This is the last idea from the Google Teacher's institute I'm going to blog about and it comes from Ben.
When you click a point in Google Earth you'll often get a pop-up appear. Formatting in balloons is often important, e.g. in this nice example of 'old photo compared to new photo' you need to have the photos the right size, captions and a link to the source is important. Problem is you can't do this sort of formatting easily within Google Earth unless you're an expert in HTML.
The point shown in the screen shot was created using the technique I'm about to explain including uploading the photos to blogger.
1] Sign up to Blogger.com. It's OK if you have no intention of using a blog, you don't have to publish anything.
2] Create a new post. By default a button top left will be 'Compose' rather than 'HTML' . That's good. Use the tools provided to upload photos and arrange your text how you want it.
3] Now click the 'HTML' button mentioned already. You'll see a load of weird text, this is the HTML that actually made the page you were working on. Copy it all.

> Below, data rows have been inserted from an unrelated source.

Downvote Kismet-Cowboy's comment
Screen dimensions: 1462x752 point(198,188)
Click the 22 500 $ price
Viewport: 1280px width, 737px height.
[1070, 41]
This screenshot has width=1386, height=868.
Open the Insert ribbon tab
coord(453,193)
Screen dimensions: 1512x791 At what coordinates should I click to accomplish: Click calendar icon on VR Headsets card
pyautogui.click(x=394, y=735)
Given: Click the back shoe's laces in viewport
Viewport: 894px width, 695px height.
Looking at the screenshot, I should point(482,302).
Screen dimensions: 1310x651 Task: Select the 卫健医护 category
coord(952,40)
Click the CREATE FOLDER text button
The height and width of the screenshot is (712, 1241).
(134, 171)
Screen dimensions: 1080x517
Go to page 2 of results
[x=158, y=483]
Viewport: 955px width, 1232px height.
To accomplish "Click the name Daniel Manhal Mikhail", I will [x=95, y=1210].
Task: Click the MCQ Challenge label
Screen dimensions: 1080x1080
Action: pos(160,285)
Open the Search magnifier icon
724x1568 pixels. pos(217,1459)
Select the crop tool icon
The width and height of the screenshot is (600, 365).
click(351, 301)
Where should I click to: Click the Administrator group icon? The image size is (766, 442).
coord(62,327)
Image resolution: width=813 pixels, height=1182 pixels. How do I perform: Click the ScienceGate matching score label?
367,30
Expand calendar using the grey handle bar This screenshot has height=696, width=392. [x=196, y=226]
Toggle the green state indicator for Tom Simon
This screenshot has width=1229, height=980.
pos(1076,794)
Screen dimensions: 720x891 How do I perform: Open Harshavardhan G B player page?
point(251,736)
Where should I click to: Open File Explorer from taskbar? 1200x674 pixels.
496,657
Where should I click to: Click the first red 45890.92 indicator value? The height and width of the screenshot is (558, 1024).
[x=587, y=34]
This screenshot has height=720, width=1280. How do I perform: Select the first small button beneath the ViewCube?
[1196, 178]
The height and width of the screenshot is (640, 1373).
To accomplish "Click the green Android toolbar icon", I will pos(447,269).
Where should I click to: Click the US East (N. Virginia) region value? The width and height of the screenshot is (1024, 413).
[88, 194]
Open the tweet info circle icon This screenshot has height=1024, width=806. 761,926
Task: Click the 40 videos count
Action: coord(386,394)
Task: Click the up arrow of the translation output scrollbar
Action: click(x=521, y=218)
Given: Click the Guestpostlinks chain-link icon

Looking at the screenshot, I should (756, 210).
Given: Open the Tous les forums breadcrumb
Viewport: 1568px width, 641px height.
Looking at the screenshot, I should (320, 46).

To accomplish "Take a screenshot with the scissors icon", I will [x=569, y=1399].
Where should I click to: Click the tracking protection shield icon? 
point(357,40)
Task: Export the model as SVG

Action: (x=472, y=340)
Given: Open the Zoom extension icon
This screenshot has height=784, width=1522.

4] Go over to Google Earth, create a placemark (yellow pin button top left). A 'new placemark' dialog box will appear.
5] Paste your HTML into the description box and click OK.
6] Now clicking your placemark (Places column on the left or in the main screen) will pop up your nicely formatted balloon.
7] when you're happy, go back and turn off your blogger post, no need to publish your post for your pop-ups to work (although you might want to save it/them and reuse the structure another time)
Pop-ups for areas and Lines: While a placemark works in my example (two photos work well as a point), you may want a balloon associated with an area, e.g. a large building or a line, e.g. a railway. You can create a pop-up for these too, just create as you did with the placemark and put your HTML in the description box as before. Clicking the line or area will produce a pop-up in exactly the same way.
Another Advantage: The technique has the advantage that you can use blogger to host your photos, you can put photos for pop ups in the KMZ file Google Earth creates but its buggy in the current version (see earlier post) so this technique not only makes it easy to format a photo pop-up, it solves that problem too.
Disadvantage: you need to be online to write a blogger post and for someone to view any photos in the pop-ups you create, they'll also have to be online.